GETOONDE TEKST =
Tegen dit besluit heeft eiseres bij de Raad beroep ingesteld. In het beroepschrift heeft eiseres uiteengezet waarom zij zich met dit besluit niet kan verenigen.
Verweerster heeft een verweerschrift ingediend.
Eiseres heeft daarop bij een schrijven van 31 maart 2004 nog een aan de gedingstukken ontbrekend stuk ingezonden.
Het geding is behandeld ter zitting van de Raad op 25 november 2004. Aldaar is eiseres niet verschenen, terwijl verweerster zich heeft doen vertegenwoordigen door A.T.M. Vroom-van Berckel, werkzaam bij de Pensioen- en Uitkeringsraad.

BRONGEGEVENS =
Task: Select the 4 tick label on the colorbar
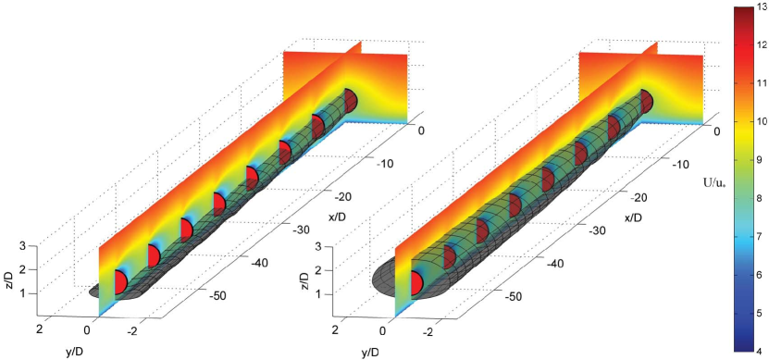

OPDRACHT = Geef uit de tekst over het beroep bij de Raad hierboven alles van "Verweerster heeft een" tot en met "Pensioen- en Uitkeringsraad." letterlijk opnieuw weer.

UITWERKING =
Verweerster heeft een verweerschrift ingediend.
Eiseres heeft daarop bij een schrijven van 31 maart 2004 nog een aan de gedingstukken ontbrekend stuk ingezonden.
Het geding is behandeld ter zitting van de Raad op 25 november 2004. Aldaar is eiseres niet verschenen, terwijl verweerster zich heeft doen vertegenwoordigen door A.T.M. Vroom-van Berckel, werkzaam bij de Pensioen- en Uitkeringsraad.